Adolfo le ha dicho a Eros que no le importaría que su corazón, excitado por el SiaGra, se detenga justo en el momento de estar con Glenda –morir en la horqueta- así a dicho Adolfo. Eros que concibió muchas formas heroicas de morir, que pasó sus años de juventud, sin dudar de cual era la mejor forma de dejar este mundo, comparte, con la complicidad de un gesto aprobatorio, aunque el velo de una antigua concepción le reste nitidez , lo que su amigo ha expresado.
La voz de Glenda se esparce por toda la habitación, se dispara como metralla orgánica desde el fondo de su garganta. Después de haber permanecido dormida por unos minutos junto a Eros, maravillándolo con toda la sutileza de su cuerpo en suspensión casi hipnótica, lo ha sorprendido, como si buena parte de ella emergiera de una pesadilla, con el dejo de una voz destemplada, distinta al caudal dulce y habitual.
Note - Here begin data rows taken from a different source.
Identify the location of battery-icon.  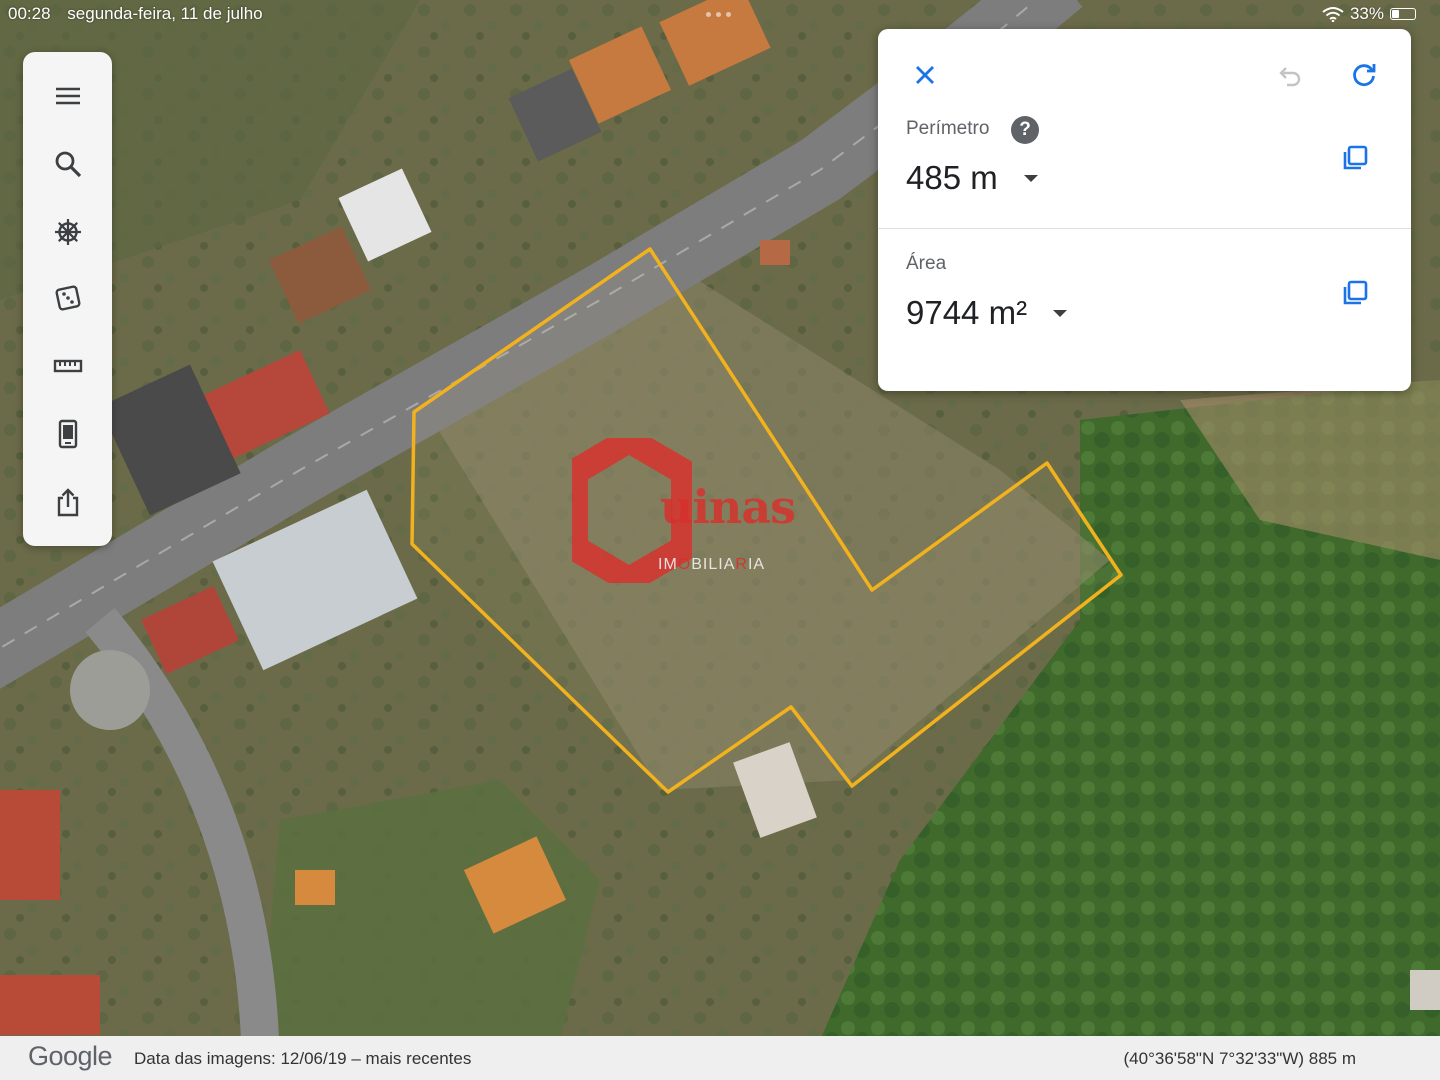
(1403, 14).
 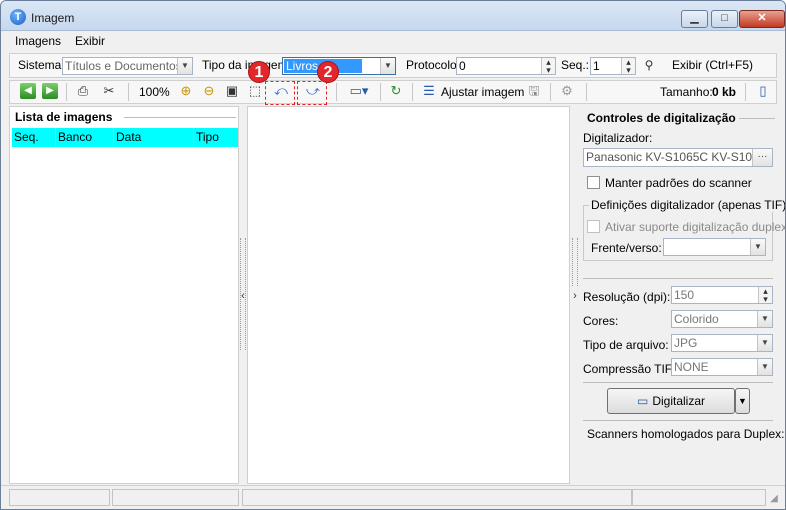 I want to click on digitalizador-label: Digitalizador:, so click(x=618, y=138).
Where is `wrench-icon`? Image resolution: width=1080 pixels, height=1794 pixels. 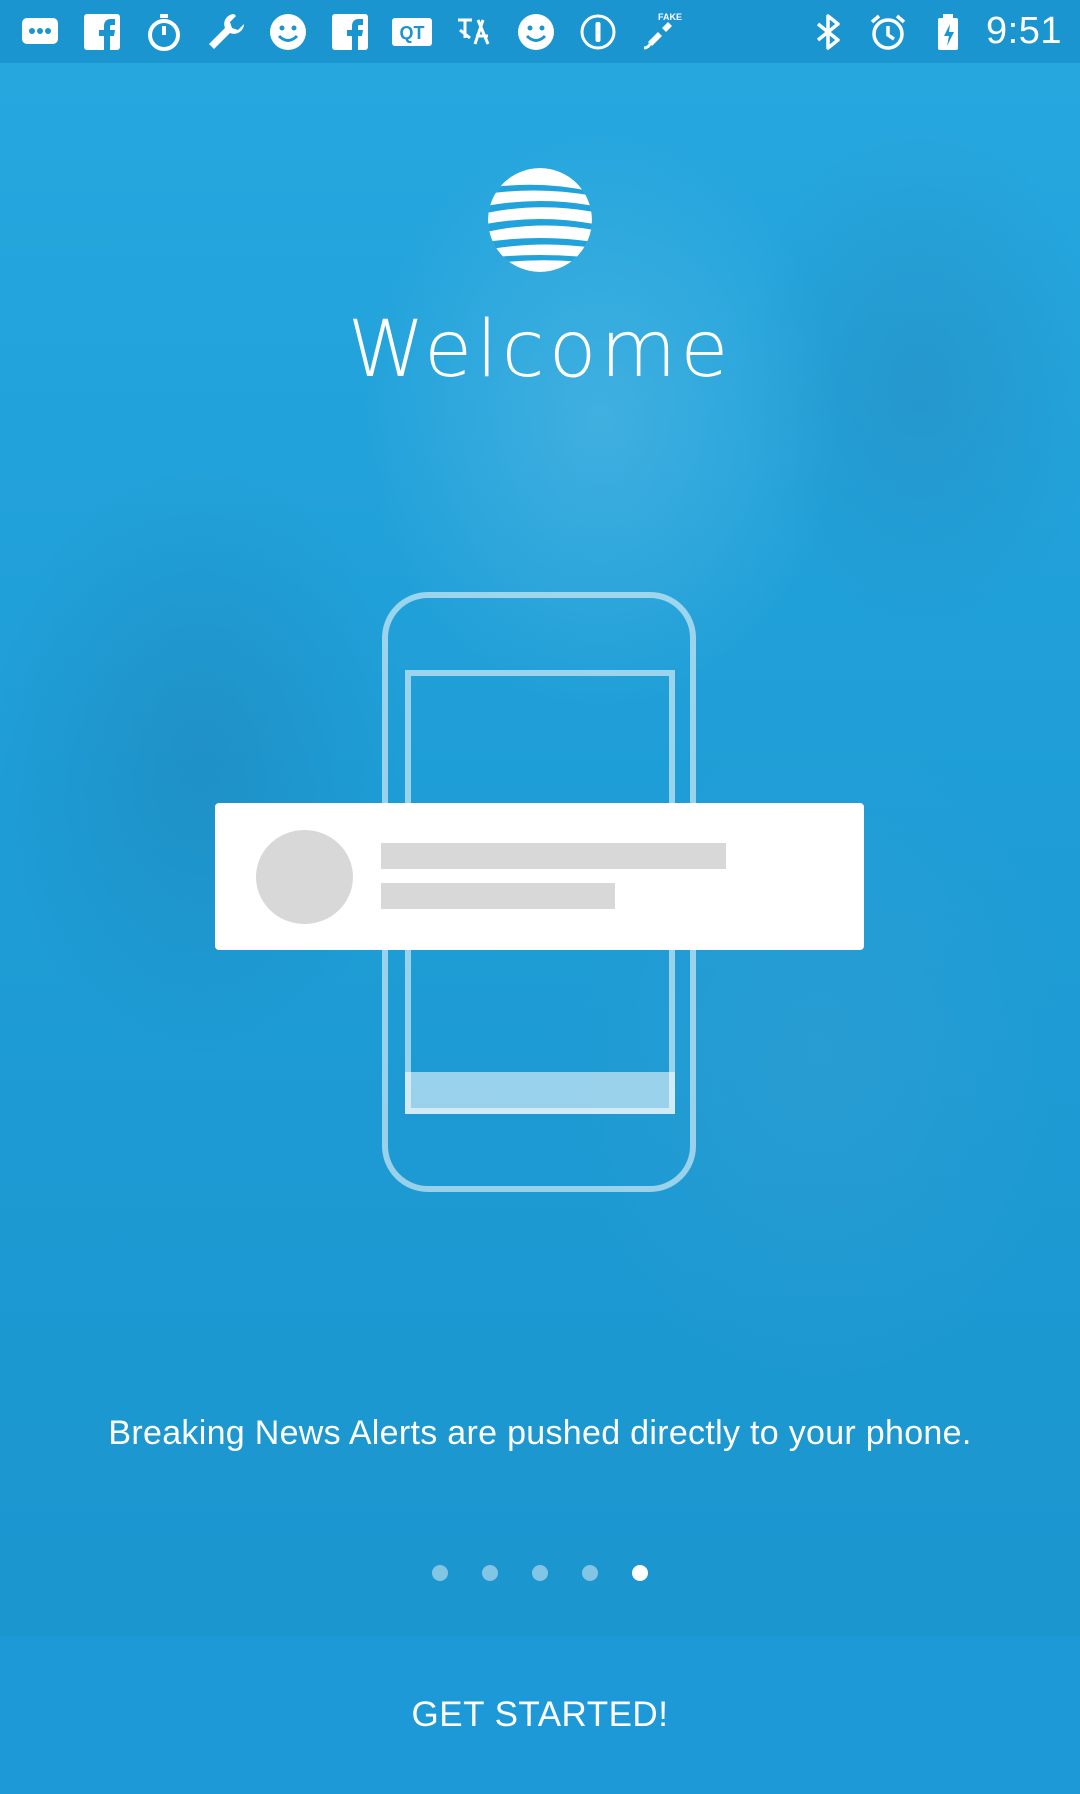
wrench-icon is located at coordinates (226, 32).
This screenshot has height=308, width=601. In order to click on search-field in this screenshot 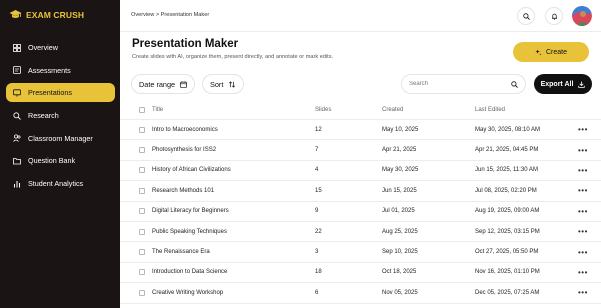, I will do `click(464, 84)`.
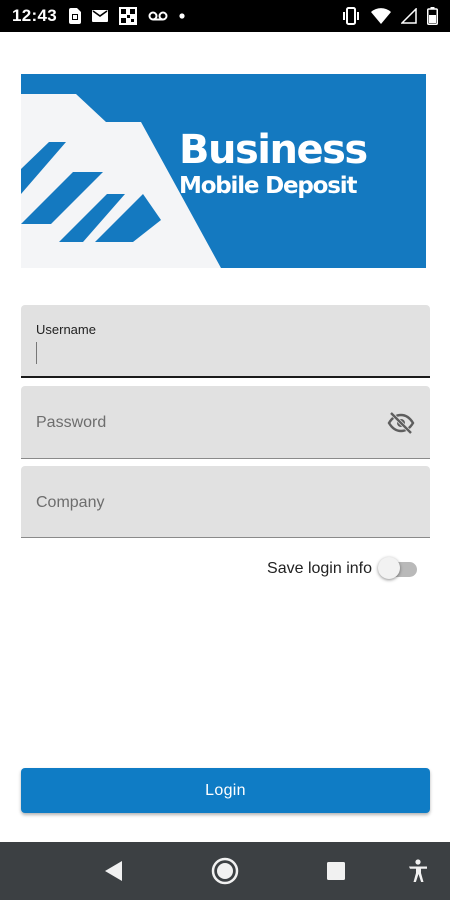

Sus ojos aún presas de las circunvoluciones del sueño, de ese girar invisible de las pupilas pero, que dan a la mirada una expresión giratoria, se afirman en la de Eros que sobresaltado, solo es oído para escuchar a Glenda.
Estoy en problemas- le dice mientras una lágrima rueda indócil por una de sus mejillas y su voz, sus palabras que denotan un acento extranjero -y que pronto Eros sabrá , que es la voz de una mujer nacida, en los Estados Unidos más precisamente en Austin, Texas- buscan que la angustia les deje paso para poder expresar lo que tienen que decir.